Task goal: Count the lines in the records below that contain the string "height", matching case exactly. Reply with only the number.

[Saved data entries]
---------------

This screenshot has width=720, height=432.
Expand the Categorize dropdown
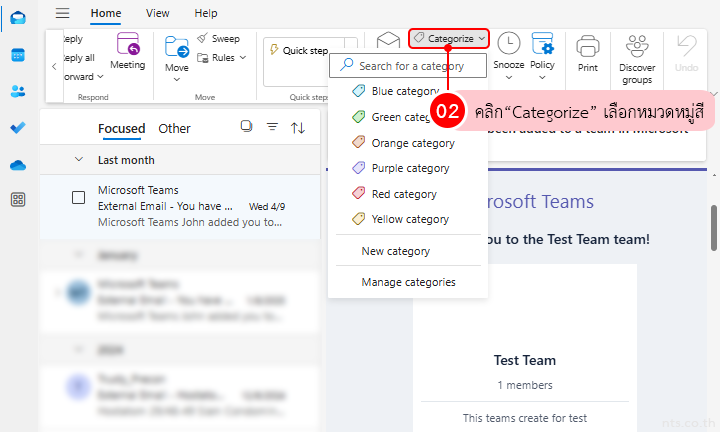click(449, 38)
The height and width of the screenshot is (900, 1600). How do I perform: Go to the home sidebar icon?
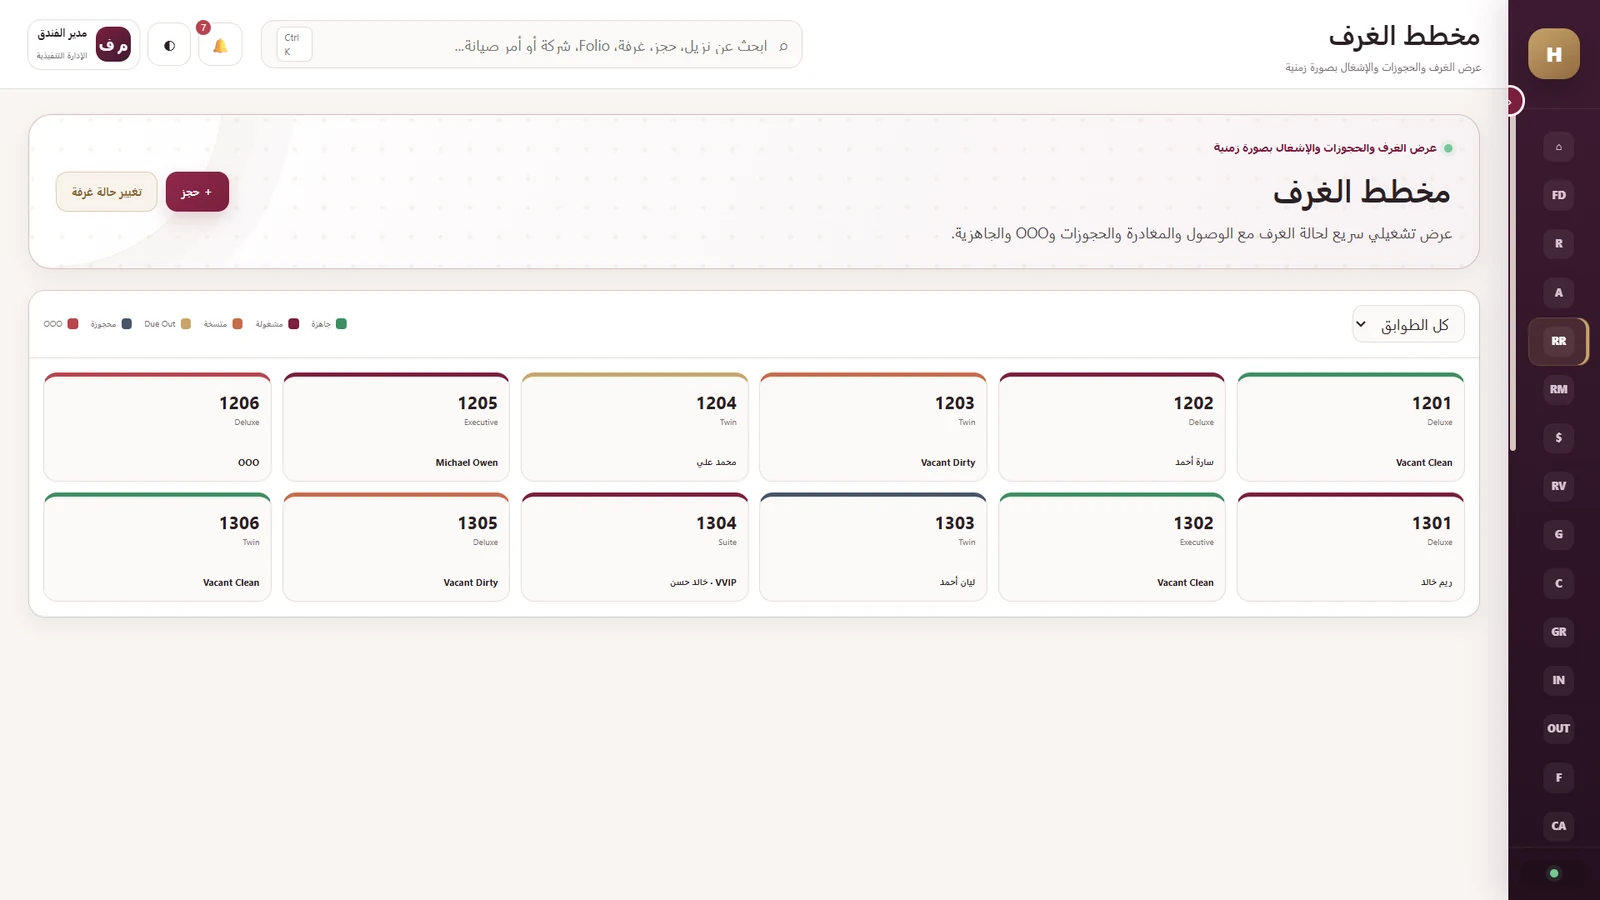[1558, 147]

---------------

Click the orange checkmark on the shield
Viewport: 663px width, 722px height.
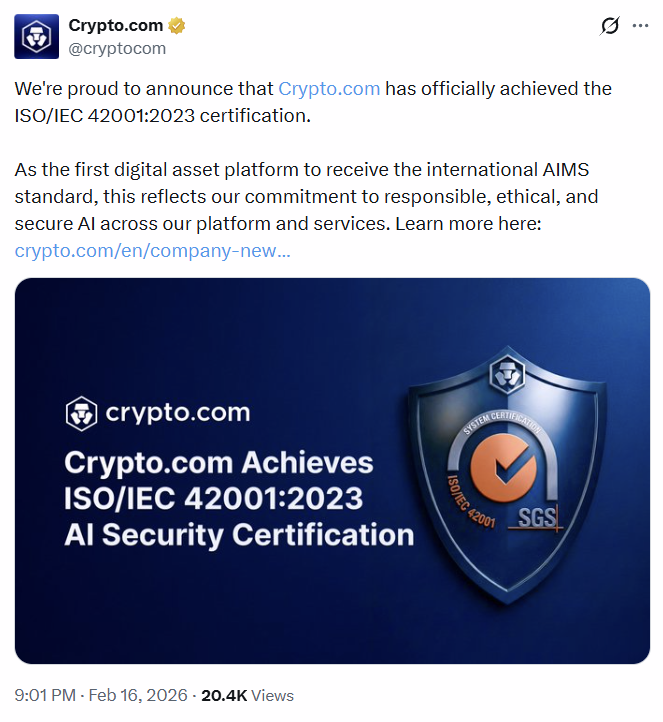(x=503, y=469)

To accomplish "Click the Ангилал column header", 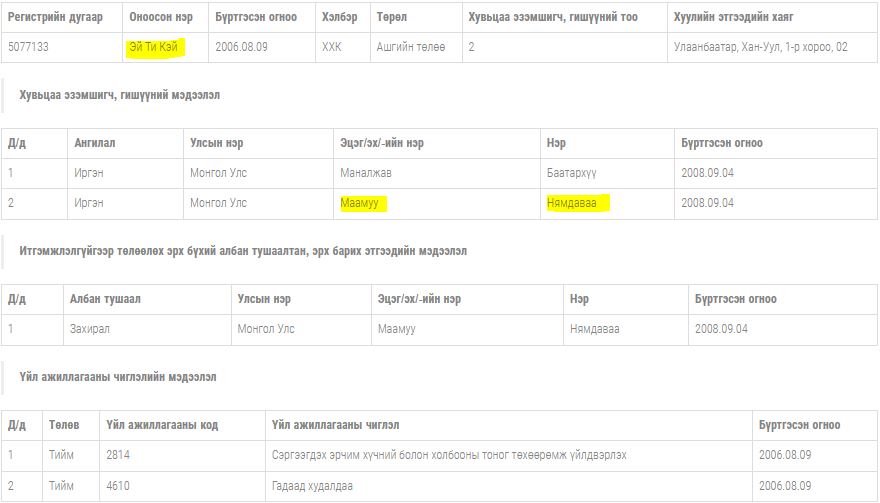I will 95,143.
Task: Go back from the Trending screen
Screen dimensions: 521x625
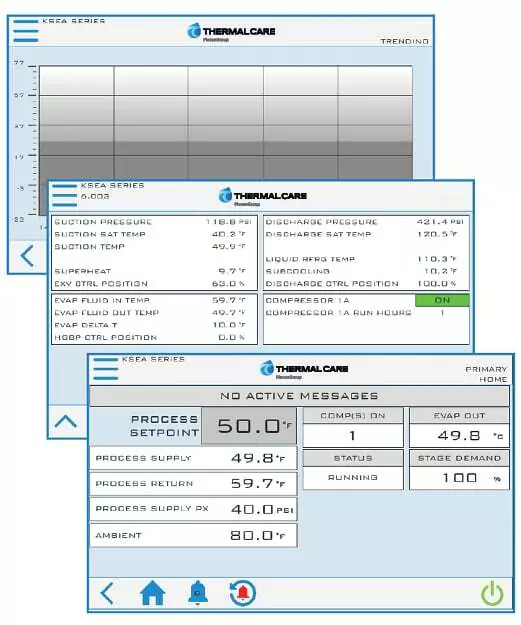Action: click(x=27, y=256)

---------------

Expected output: 3